408 Dupilumab treatment in patients with atopic hand and foot dermatitis: results from a phase 3, randomized, double-blind, placebo-controlled trial
Eric L Simpson, Jonathan I Silverberg, Margitta Worm, Golara Honari, Koji Masuda, Ewa Sygula, Jennifer Maloney, Leda P Mannent, Jing Xiao, Ariane Dubost-Brama, Ashish Bansal- Dermatology
Abstract
Atopic dermatitis (AD) of the hands and/or feet is often chronic, difficult to treat and substantially impacts patient quality of life. This study aims to report the effect of dupilumab treatment on signs, symptoms and quality of life in patients with atopic hand and foot dermatitis using dedicated clinical and patient reported instruments. The phase 3, randomized, double-blind LIBERTY-AD-HAFT (NCT04417894) trial enrolled patients ≥12 years with moderate-to-severe [Investigator’s Global Assessment (IGA) 3/4] atopic hand and foot dermatitis. Patients were randomized to dupilumab monotherapy 300 mg q2w in adults; 200/300 mg every 2 weeks in adolescents, or placebo for 16 weeks. The primary endpoint was hand and foot IGA 0/1 score at Week 16. Safety/tolerability was assessed. The 133 patients enrolled were randomized to dupilumab (n = 67) or placebo (n = 66).
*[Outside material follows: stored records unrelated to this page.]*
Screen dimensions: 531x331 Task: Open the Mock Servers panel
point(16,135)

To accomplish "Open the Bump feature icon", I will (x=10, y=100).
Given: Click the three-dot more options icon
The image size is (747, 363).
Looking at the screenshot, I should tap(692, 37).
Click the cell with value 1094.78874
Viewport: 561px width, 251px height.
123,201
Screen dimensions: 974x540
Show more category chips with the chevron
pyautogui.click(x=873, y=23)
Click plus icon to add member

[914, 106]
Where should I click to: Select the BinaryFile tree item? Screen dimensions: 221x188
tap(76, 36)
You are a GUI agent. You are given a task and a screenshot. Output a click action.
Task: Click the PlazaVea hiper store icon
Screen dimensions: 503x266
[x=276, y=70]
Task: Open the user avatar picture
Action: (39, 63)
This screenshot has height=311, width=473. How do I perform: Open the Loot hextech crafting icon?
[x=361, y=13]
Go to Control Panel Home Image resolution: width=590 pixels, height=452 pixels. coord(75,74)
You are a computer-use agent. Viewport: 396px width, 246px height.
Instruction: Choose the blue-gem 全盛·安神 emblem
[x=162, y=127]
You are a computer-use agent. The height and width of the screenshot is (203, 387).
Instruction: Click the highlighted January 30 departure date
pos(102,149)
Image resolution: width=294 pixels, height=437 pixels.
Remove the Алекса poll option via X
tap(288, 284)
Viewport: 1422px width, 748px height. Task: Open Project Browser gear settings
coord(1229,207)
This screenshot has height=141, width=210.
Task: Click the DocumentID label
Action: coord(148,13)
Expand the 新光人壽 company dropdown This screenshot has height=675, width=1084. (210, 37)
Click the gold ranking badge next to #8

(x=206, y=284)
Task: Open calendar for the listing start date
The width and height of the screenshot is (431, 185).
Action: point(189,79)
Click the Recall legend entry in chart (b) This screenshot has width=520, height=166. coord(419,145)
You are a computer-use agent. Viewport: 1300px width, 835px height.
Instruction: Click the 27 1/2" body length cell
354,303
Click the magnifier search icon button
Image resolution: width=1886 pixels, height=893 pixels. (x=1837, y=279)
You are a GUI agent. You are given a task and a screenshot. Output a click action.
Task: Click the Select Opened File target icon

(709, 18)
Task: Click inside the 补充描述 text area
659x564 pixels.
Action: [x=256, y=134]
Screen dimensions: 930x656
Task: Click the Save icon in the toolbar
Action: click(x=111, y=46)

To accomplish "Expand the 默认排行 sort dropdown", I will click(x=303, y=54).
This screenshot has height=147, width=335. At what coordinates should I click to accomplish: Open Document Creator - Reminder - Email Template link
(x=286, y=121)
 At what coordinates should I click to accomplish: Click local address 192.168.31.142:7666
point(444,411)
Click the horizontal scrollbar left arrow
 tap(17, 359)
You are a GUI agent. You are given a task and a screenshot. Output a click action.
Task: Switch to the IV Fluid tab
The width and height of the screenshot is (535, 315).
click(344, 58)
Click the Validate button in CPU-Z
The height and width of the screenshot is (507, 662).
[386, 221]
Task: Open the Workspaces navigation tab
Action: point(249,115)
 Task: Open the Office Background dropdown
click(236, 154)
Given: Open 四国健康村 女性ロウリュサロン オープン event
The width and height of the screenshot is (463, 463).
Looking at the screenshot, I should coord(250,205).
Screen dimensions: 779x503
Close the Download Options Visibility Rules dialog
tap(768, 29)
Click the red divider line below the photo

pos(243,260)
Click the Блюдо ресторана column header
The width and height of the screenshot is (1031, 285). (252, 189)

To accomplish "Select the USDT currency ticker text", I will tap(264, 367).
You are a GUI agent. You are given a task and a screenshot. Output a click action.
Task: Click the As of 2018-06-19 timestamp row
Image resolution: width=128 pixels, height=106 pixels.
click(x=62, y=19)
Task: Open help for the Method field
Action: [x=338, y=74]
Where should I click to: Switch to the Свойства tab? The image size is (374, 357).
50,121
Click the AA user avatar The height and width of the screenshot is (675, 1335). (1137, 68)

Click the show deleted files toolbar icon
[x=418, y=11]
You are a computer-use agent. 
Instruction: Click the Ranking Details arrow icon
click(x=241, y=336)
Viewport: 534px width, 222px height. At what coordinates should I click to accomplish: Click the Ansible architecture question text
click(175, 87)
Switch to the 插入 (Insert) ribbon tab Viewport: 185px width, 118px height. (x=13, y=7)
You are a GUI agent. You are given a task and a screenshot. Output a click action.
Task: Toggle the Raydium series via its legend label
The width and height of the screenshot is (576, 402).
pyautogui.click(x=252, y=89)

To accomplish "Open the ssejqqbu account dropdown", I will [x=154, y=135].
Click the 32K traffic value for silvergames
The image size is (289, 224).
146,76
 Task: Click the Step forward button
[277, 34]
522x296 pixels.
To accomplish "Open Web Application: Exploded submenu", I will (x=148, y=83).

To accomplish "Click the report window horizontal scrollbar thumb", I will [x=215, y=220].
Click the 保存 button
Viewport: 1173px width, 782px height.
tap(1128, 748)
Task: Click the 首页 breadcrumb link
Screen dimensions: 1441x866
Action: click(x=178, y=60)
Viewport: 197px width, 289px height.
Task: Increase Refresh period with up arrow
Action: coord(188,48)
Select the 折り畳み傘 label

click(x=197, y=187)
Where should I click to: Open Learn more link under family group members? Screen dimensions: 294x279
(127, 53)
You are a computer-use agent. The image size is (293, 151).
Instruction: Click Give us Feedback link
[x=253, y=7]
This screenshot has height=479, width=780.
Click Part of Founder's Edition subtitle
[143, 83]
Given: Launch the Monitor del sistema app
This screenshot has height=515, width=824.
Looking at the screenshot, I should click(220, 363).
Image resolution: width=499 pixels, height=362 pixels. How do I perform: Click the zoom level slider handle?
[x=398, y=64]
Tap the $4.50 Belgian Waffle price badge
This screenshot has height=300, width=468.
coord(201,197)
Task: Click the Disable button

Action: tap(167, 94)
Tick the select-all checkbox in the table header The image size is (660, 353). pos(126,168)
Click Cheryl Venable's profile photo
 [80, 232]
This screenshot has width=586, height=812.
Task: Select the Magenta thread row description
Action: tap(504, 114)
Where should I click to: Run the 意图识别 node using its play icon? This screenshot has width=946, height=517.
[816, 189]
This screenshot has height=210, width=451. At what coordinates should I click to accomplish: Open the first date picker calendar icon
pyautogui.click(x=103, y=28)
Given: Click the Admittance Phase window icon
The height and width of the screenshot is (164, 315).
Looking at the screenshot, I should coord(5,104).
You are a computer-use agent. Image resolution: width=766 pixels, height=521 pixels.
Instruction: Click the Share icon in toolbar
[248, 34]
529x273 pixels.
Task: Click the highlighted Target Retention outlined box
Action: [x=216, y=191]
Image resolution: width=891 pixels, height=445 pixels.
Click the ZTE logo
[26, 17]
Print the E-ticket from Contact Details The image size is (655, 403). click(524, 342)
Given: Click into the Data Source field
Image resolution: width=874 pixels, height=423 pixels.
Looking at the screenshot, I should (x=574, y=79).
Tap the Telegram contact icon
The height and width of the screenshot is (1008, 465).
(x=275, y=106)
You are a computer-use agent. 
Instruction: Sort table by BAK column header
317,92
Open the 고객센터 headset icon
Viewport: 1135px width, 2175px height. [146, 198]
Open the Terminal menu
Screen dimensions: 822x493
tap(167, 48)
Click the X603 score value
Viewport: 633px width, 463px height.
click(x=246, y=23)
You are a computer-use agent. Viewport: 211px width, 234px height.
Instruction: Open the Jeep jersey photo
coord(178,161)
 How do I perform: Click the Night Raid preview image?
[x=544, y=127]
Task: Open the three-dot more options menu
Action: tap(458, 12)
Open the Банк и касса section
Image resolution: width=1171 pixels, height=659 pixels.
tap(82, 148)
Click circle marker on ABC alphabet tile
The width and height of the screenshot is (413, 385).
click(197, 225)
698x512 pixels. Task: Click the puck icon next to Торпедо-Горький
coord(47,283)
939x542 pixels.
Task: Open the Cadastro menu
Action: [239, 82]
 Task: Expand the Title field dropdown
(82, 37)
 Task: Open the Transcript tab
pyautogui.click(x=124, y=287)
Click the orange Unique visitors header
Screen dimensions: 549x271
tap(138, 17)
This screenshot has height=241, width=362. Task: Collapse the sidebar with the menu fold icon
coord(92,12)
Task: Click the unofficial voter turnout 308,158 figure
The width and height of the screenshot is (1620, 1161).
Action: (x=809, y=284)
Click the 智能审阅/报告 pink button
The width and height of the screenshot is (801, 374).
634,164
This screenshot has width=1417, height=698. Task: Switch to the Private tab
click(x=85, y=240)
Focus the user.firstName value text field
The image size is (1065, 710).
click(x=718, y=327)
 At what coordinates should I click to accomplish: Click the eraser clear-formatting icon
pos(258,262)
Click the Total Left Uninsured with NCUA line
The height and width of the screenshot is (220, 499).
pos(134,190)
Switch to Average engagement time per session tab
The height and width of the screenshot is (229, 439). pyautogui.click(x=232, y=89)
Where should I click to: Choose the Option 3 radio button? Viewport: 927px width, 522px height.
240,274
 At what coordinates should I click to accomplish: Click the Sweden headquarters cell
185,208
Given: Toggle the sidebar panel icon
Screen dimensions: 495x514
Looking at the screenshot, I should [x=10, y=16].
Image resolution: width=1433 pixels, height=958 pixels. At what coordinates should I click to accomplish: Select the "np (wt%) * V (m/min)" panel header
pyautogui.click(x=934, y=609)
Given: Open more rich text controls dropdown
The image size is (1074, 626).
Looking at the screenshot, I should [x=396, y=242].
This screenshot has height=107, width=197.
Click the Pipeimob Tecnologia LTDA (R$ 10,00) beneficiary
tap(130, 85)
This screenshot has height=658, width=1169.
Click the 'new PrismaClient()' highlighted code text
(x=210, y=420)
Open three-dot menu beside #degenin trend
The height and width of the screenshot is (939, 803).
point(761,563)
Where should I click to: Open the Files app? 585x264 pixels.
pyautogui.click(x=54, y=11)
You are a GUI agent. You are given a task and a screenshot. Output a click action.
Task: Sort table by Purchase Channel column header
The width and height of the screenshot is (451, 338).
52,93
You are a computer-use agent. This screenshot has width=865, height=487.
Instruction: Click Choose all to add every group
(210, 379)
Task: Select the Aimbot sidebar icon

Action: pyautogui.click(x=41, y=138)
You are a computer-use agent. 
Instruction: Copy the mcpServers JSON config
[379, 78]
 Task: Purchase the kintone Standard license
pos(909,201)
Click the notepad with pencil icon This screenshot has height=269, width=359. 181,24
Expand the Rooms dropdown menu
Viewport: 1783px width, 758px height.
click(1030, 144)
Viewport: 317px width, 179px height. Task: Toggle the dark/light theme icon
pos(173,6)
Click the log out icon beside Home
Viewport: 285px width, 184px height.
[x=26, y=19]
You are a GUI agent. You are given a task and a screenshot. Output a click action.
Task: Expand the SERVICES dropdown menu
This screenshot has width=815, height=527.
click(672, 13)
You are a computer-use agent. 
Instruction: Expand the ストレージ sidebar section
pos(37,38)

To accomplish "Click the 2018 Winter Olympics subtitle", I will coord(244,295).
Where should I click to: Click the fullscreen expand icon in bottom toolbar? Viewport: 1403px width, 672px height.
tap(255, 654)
At Week 16, the primary and all secondary endpoints were met. Significantly more patients in the dupilumab vs. placebo group achieved hand and foot IGA 0/1 (40.3% vs. 16.7%; P = 0.003; primary endpoint) and ≥4-point improvement in the hand and foot Peak Pruritus Numerical Rating Scale (52.2% vs. 13.6%; P < 0.0001; a key secondary endpoint). Dupilumab-treated patients experienced significant improvement in percent change from baseline in the modified Total Lesion Sign Score for hand and foot lesions vs. placebo [LS mean (SE) −69.4 (5.8) vs. −31.0 (5.9); P < 0.0001] and Hand Eczema Severity Index [HECSI; LS mean (SE) −74.8 (6.3) vs. −39.9 (6.2); P < 0.0001]. At Week 16, treatment with dupilumab also significantly increased the proportion of patients achieving a 75% improvement in HECSI (46.9% vs. 21.5%; P = 0.0028) and improved Quality of Life in Hand Eczema Questionnaire scores [LS mean (SE) −40.3 (4.0) vs. −16.2 (4.2); P < 0.0001]. The most common TEAEs (≥10%) were nasopharyngitis (16% vs. 11%) and dermatitis atopic (5% vs. 18%). Dupilumab significantly improved signs, symptoms and quality of life in patients with moderate-to-severe atopic hand and foot dermatitis and had an acceptable safety profile.